Stated exercise: Can you copy out, word for word, everything from the line containing "Open the USDX" down to the end of the listing?

Supplied material:
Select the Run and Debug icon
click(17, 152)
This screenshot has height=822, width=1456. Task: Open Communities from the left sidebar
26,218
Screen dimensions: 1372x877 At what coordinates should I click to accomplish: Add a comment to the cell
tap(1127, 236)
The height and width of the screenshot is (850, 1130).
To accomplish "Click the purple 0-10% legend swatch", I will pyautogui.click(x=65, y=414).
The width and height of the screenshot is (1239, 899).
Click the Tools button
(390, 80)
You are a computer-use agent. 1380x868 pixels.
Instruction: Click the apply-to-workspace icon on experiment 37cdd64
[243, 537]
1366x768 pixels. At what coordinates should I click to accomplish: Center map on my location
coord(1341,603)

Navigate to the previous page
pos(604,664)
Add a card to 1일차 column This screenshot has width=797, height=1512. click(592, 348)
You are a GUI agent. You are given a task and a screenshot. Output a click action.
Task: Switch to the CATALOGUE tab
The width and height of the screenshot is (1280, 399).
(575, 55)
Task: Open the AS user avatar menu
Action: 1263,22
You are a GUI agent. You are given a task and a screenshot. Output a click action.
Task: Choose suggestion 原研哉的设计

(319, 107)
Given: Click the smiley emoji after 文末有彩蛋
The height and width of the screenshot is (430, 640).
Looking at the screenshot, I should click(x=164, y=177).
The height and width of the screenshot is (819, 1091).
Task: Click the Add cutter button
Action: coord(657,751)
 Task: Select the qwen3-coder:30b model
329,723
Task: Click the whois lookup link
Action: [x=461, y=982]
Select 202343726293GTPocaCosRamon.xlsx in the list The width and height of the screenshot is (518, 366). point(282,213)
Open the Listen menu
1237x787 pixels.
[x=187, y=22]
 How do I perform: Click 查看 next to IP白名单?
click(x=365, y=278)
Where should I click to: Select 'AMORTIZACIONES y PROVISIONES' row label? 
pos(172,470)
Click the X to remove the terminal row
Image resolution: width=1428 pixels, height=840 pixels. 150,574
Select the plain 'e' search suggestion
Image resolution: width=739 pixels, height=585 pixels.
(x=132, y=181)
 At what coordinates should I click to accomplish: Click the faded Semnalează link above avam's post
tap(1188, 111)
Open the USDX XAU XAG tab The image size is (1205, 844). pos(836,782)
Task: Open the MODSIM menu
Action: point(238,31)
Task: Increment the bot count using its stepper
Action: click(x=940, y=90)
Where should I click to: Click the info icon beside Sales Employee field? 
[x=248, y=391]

Reply:
Open the USDX XAU XAG tab The image size is (1205, 844). pos(836,782)
Task: Open the MODSIM menu
Action: point(238,31)
Task: Increment the bot count using its stepper
Action: click(x=940, y=90)
Where should I click to: Click the info icon beside Sales Employee field? 
[x=248, y=391]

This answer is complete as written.